So here's how my day went... how about yours?
Today has been a trainwreck of emotions all day.
First, I woke up after sleeping for literally an hour the night before. Then I walk into school and think that it won't be so bad.
Turns out I was wrong.
So, there's been this rumor going around that I'm a school shooter, and trust me when I say that all of the bullies have made it their life's mission to ruin my every waking moment.
From throwing rocks, to physical harassment. They daily ask me where my gun is. I either just tell them to leave me alone or ignore them entirely.
So I was dealing with that all day.
Plus I'm super stressed because my parents are disappointed in my grades recently so now I have to come home to my parents telling me how bad I am.
It's not even like I'm bad at the work, either. I just don't like doing so much work on things that I already know. It's just stressful when you're in my situation. My parents expect so much out of me, but I can't live up to it.
Besides that, there's also another bad thing.
Not only have my parents been talking about pulling me out of my school, but their conversations about either moving out of the state or out of the country entirely have been happening quite often.

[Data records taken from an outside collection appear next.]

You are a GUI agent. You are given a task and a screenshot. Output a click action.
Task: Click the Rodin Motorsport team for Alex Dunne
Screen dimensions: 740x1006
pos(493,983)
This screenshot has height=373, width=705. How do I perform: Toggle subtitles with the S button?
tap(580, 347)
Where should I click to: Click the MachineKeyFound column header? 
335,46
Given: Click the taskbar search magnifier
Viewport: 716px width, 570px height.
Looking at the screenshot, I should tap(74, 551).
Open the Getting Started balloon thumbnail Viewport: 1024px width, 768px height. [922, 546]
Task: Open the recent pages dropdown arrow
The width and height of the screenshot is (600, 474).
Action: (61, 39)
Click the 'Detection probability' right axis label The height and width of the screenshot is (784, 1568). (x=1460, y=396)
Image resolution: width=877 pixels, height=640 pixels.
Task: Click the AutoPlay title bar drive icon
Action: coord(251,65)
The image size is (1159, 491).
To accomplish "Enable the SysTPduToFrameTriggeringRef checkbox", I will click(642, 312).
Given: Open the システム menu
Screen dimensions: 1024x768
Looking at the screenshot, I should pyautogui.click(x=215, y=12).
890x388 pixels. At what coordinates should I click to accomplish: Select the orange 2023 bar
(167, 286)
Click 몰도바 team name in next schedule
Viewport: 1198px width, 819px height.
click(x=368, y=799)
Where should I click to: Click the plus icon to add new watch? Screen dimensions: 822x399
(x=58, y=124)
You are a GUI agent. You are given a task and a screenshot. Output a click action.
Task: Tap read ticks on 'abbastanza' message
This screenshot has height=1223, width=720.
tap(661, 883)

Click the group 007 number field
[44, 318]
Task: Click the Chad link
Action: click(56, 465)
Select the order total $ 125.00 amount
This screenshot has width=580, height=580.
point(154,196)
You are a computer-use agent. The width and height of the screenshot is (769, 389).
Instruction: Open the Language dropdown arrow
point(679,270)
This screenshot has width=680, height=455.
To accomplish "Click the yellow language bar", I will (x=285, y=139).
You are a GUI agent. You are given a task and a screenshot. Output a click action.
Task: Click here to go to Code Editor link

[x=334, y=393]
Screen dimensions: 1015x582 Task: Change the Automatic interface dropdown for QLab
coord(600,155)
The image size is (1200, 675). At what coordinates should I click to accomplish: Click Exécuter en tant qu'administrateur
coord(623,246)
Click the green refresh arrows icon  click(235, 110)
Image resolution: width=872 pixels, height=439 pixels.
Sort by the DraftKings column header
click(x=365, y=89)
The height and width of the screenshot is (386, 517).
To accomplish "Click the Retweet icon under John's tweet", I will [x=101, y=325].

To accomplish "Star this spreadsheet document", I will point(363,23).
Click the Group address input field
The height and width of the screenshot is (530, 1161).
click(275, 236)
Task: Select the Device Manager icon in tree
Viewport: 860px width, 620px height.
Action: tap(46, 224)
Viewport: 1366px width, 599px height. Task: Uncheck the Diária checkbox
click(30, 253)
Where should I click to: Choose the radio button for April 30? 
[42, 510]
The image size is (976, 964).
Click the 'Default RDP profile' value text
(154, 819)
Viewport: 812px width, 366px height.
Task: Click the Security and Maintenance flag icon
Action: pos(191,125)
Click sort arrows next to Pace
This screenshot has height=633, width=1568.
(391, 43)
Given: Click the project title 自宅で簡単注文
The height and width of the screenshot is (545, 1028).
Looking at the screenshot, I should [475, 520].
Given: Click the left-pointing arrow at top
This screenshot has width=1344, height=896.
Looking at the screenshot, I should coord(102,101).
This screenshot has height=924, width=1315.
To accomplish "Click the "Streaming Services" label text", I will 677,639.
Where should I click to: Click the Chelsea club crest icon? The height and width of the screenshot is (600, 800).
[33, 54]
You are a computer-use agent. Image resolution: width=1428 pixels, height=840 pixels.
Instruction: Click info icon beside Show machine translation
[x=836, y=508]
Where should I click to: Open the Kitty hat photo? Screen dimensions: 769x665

They say it'll be a year or two, but I don't believe them. They want me to make friends every time we move, but then we move away and it's all taken away again.
What kind of screwed up life am I living?
All I want is to be a normal kid that has a normal life, normal friends, maybe a girlfriend if I'm lucky. But I can't hold on to the things that normal kids can.
Maybe I really should just cut myself off from the world. That way, I won't have to suffer anymore.
My heart is bleeding, but nobody cares anyways.